• Lesetext:
☆ ☆ ☆ ☆
Der Kassationshof stärkt die Rechte der Arbeitnehmer:

Ein Arbeitgeber hatte seinen Angestellten anlässlich von mehreren Versammlungen gefragt, ob er, im Rahmen der Ausführung seines Arbeitsvertrags in Rumänien, mit einer rumänischen Firma A Kontakte habe. Dies hat der Arbeitnehmer stets verneint.

Im Rahmen einer Kontrolle der E-Mails des Arbeitnehmers wurde festgestellt, dass er die Gesellschaft A kennen musste. Wegen dieser Lüge wurde der Arbeitnehmer aus schwerwiegendem Grund entlassen.

Der Arbeitgeber warf auf, dass er die Erlaubnis seines Angestellten erhalten habe, um den E-Mail-Verkehr zu prüfen. Der Arbeitnehmer bestritt dies.

Der Arbeitsgerichtshof war der Ansicht, dass es egal sei, ob der Arbeitnehmer sein Einverständnis bezüglich der Überprüfung der E-Mails gegeben hätte, da es sich ausschließlich um berufliche E-Mails gehandelt habe.

Der Kassationshof hat diese Entscheidung kassiert. Laut unserer obersten Gerichtsbarkeit verlangt Art. 124 des Gesetzes vom 13. Juli 2005 bezüglich der elektronischen Kommunikation, dass der Arbeitgeber die Erlaubnis von seinem Arbeitnehmer erhält, um E-Mails zu konsultieren, die ihm nicht persönlich zugestellt wurden (Kass., 20/05/2019, S.17.0089.F).

Das interprofessionelle Abkommen fördert die Maßnahmen, die zur Einstellung eines gekündigten Arbeitnehmers führen und regelt die Prozedur der gütlichen Eintreibung von Forderungen durch das Landesamt für soziale Sicherheit.

Das Gesetz vom 26. Juli 2019 führt das interprofessionelle Abkommen 2019-2020 aus.
☆ ☆ ☆ ☆
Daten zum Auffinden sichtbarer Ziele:

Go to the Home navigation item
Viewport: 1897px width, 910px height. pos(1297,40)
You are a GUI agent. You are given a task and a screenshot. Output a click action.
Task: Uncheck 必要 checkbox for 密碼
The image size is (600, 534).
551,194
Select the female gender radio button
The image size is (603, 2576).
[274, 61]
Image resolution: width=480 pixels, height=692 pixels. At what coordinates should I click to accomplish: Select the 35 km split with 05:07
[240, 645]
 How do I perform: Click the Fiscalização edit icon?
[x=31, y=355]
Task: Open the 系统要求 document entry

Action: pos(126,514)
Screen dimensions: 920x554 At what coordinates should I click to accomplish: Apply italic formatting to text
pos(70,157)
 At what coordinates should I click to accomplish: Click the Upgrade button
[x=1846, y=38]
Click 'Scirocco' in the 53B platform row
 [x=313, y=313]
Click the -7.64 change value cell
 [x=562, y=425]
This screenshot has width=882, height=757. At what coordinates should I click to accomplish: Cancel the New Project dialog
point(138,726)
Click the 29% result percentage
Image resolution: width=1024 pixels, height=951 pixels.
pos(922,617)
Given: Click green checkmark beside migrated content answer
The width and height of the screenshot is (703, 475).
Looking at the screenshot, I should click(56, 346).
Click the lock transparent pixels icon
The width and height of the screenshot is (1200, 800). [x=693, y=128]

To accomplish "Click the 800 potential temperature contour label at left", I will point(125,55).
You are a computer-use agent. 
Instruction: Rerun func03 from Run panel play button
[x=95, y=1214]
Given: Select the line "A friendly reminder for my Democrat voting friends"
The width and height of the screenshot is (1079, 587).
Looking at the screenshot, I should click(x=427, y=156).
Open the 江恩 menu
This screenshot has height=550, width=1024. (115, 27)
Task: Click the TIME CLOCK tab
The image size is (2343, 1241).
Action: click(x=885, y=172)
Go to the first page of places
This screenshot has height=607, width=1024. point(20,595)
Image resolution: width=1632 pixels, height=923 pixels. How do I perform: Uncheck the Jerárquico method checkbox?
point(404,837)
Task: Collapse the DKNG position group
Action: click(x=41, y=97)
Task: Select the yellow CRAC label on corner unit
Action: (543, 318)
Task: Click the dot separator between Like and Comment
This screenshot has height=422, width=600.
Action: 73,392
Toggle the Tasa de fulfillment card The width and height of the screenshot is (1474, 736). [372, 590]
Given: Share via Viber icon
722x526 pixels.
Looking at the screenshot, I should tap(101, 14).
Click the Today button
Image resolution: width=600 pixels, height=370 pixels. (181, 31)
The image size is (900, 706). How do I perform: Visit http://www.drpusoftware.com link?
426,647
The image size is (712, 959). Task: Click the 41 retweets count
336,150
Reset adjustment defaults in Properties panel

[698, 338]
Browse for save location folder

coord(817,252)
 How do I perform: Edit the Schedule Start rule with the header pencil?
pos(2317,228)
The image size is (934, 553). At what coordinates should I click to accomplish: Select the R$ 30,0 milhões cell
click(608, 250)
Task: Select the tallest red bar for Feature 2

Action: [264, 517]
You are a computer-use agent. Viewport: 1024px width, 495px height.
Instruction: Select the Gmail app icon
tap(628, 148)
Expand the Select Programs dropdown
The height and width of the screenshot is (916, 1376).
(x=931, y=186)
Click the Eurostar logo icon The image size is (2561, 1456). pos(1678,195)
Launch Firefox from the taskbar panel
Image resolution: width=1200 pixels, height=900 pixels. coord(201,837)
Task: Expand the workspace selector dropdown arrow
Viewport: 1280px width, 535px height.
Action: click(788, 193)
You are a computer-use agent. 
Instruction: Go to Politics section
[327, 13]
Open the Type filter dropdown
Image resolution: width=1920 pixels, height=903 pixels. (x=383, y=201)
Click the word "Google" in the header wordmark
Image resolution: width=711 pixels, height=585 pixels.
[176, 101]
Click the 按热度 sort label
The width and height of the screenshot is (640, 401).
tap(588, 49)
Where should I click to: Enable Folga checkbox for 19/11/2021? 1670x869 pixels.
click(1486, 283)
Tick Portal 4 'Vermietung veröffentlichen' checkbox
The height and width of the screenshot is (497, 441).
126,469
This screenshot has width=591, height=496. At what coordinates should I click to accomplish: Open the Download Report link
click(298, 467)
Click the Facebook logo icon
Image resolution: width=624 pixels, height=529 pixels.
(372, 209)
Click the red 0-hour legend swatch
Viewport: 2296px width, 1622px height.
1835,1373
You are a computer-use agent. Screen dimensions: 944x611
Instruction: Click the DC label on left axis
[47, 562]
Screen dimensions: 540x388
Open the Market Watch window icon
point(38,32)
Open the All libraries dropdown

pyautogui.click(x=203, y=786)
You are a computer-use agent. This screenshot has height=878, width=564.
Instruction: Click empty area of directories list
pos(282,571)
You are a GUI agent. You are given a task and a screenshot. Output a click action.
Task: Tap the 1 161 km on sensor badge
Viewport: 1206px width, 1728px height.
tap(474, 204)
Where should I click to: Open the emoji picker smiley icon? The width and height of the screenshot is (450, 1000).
☆ ☆ ☆ ☆
• Zu lösende Aufgabe: Gib aus dem Lesetext den Abschnitt zwischen „Der Arbeitsgerichtshof war“ und „Abkommen 2019-2020 aus.“, beide Stellen eingeschlossen, Wort für Wort wieder.

• Antwort zur Aufgabe:
Der Arbeitsgerichtshof war der Ansicht, dass es egal sei, ob der Arbeitnehmer sein Einverständnis bezüglich der Überprüfung der E-Mails gegeben hätte, da es sich ausschließlich um berufliche E-Mails gehandelt habe.

Der Kassationshof hat diese Entscheidung kassiert. Laut unserer obersten Gerichtsbarkeit verlangt Art. 124 des Gesetzes vom 13. Juli 2005 bezüglich der elektronischen Kommunikation, dass der Arbeitgeber die Erlaubnis von seinem Arbeitnehmer erhält, um E-Mails zu konsultieren, die ihm nicht persönlich zugestellt wurden (Kass., 20/05/2019, S.17.0089.F).

Das interprofessionelle Abkommen fördert die Maßnahmen, die zur Einstellung eines gekündigten Arbeitnehmers führen und regelt die Prozedur der gütlichen Eintreibung von Forderungen durch das Landesamt für soziale Sicherheit.

Das Gesetz vom 26. Juli 2019 führt das interprofessionelle Abkommen 2019-2020 aus.